Rekhi Bharat, Verma Vivek, Gulia Ashish, Jambhekar Nirmala A, Desai Subhash, Juvekar Shashikant L, Bajpai Jyoti, Puri Ajay
Department of Surgical Pathology, Tata Memorial Hospital, 8th Floor, Annex Building, Dr E.B. Road, Parel, Mumbai, 400012, India.
Department of Surgical Oncology (Bone and Soft Tissues), Tata Memorial Hospital, Parel, Mumbai, 400012, India.
Pathol Oncol Res. 2017 Jan;23(1):157-164. doi: 10.1007/s12253-016-0123-0. Epub 2016 Oct 8.
Giant cell tumor of bone (GCTB) is mostly a benign tumor, but associated with recurrences and metastasis. Lately, denosumab is being utilized in the treatment of certain GCTBs. Twenty-seven tumors, analyzed in the present study, occurred in 16 males and 11 females (M: F = 1.45:1), in the age-range of 16 to 47 years (mean = 29.5, median = 29). Most tumors were identified in the tibia(6) and femur(6), followed by the humerus(3), radius(3), pelvis(3), fibula(3), sacrum(1), metacarpal(1) and metatarsal(1) bones. There were 18(66.6 %) primary and 9(33.3 %) recurrent tumors. Exact tumor size (19 cases) varied from 3.7 to 15 cm (mean = 7.8, median = 6.4). Eight of the 19 tumors (42.1 %) had size more than or equal to 8 cm. On histopathologic examination of post-denosumab treated specimens, more than half cases (15)(55.5 %) revealed complete absence of osteoclast-like giant cells (OCLGs) and 12 cases revealed residual OCLGCs. In addition, there was replacement by fibro-osseous tissue, including reactive woven bone or osteoid in most cases, followed by variable amount of spindle cells, hyalinisation, fibrosis and chronic inflammatory cells, including lymphocytes, macrophages and plasma cells. Post-treatment follow-up (25 cases, 92.5 %), over 7-27 months duration (median = 18), revealed 20 cases continuously disease-free. Five patients developed recurrences at 9, 12, 13, 14 and 18 months, respectively. Out of these, who underwent repeat surgical intervention, 4 patients are alive with no evidence of disease and a single patient, planned for a second surgery, is alive-with-disease. Denosumab was mostly offered to patients with large sized, borderline salvageable tumors, in order to decrease the morbidity of index surgical procedure, that led to disappearance of OCLGCs in most cases. Post-denosumab treated GCT cases appear as low grade osteosarcomas on histopathologic examination, but lack the clinical behaviour of an osteosarcoma, therefore may be considered as pseudo malignant bony lesions.

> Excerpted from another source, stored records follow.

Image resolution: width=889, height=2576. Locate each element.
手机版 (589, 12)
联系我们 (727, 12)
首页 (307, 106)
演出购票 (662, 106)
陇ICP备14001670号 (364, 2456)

骨巨细胞瘤(GCTB)大多为良性肿瘤,但易复发和转移。近来,地诺单抗被用于某些骨巨细胞瘤的治疗。本研究分析的27例肿瘤发生于16例男性和11例女性(男∶女 = 1.45∶1),年龄在16至47岁之间(平均29.5岁,中位数29岁)。大多数肿瘤位于胫骨(6例)和股骨(6例),其次是肱骨(3例)、桡骨(3例)、骨盆(3例)、腓骨(3例)、骶骨(1例)、掌骨(1例)和跖骨(1例)。有18例(66.6%)为原发性肿瘤,9例(33.3%)为复发性肿瘤。确切的肿瘤大小(19例)在3.7至15厘米之间(平均7.8厘米,中位数6.4厘米)。19例肿瘤中有8例(42.1%)大小大于或等于8厘米。在地诺单抗治疗后的标本组织病理学检查中,超过半数病例(15例,55.5%)显示完全没有破骨细胞样巨细胞(OCLGs),12例显示有残余的破骨细胞样巨细胞。此外,大多数病例被纤维骨组织替代,包括反应性编织骨或类骨质,其次是不同数量的梭形细胞、玻璃样变、纤维化和慢性炎症细胞,包括淋巴细胞、巨噬细胞和浆细胞。治疗后随访(25例,92.5%),持续7至27个月(中位数18个月),显示20例持续无病。5例患者分别在9、12、13、14和18个月时复发。其中,接受再次手术干预的患者中,4例存活且无疾病证据,1例计划进行二次手术的患者仍患有疾病。地诺单抗主要用于治疗大型、临界可挽救的肿瘤患者,以降低初次手术的发病率,这在大多数情况下导致破骨细胞样巨细胞消失。地诺单抗治疗后的骨巨细胞瘤病例在组织病理学检查中表现为低级别骨肉瘤,但缺乏骨肉瘤的临床行为,因此可被视为假性恶性骨病变。